Marco Mascia è professore di Relazioni internazionali nell’Università di Padova; Dottore di ricerca in Relazioni internazionali. Nella stessa Università è Cattedra Europea Jean Monnet “Sistema politico dell’Unione Europea”; Direttore del Centro Europeo di Eccellenza Jean Monnet; Presidente del Consiglio di Corso di laurea integrato Scienze politiche, relazioni internazionali, diritti umani / Human Rights and Multi-level Governance / Istituzioni e politiche dei diritti umani e della pace; Direttore del Centro di Ateneo per i Diritti Umani; Vice Direttore della Rivista “Pace diritti umani/Peace Human Rights”; Co-Direttore (con Antonio Papisca) della Collana “Human Rights Studies”, Brussels, Peter Lang International Academic Publishers; Membro del Gruppo di ricerca e redazione dell'Annuario Italiano dei Diritti Umani/Italian Yearbook of Human Rights (Venice, Marsilio Editori/ Brussels, Peter Lang). Tra le sue più recenti pubblicazioni: Obiettivo sicurezza umana per la politica estera dellíUnione Europea, Padova, Cleup, 2010; Participatory Democracy for Global Governance. Civil Society Organisations in the European Union, Brussels, P.I.E. Peter Lang, 2012; Le relazioni internazionali nell'era dell'interdipendenza e dei diritti umani, Padova, Cedam, 2012 (insieme con A. Papisca); Pace diritti umani agenda politica. Idee e proposte sulla via istituzionale alla pace, Padova, Cleup, 2011 (a cura di, con A.Papisca).
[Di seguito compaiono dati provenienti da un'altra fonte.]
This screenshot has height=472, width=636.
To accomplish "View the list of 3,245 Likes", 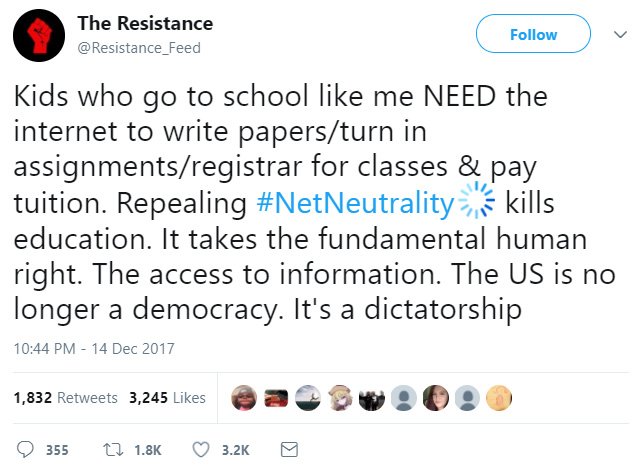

Un pensiero in vista del Convegno...

"Insegnamento, educazione e formazione ai diritti umani, via maestra per il rispetto della dignità della persona e la costruzione della pace. La più efficace garanzia dei diritti umani non è quella successiva alla loro violazione, bensì quella preventiva che si realizza, primariamente, attraverso l'educazione e le politiche pubbliche. I diritti umani e la pace esigono l'agenda politica, quindi il buon governo il cui orizzonte è sempre più glocale: si dilata lo spazio per l'esercizio di ruoli politici e la presa di decisioni. La condizione di interdipendenza e i collegati processi di mondializzazione, al positivo e al negativo, urgono perché l'architettura della governance si strutturi su più livelli (multi-level governance), tale da favorire il sano gioco della sussidiarietà partendo dalle esigenze vitali della persona e delle comunità locali fino ad arrivare alle grandi istituzioni multilaterali e sopranazionali. Questa dilatata dimensione dell'azione politica e governativa esige che l'esercizio della democrazia, sia partecipativa sia rappresentativa, si prolunghi al di là dei confini dei singoli stati, quindi che la democrazia divenga essa stessa glocale."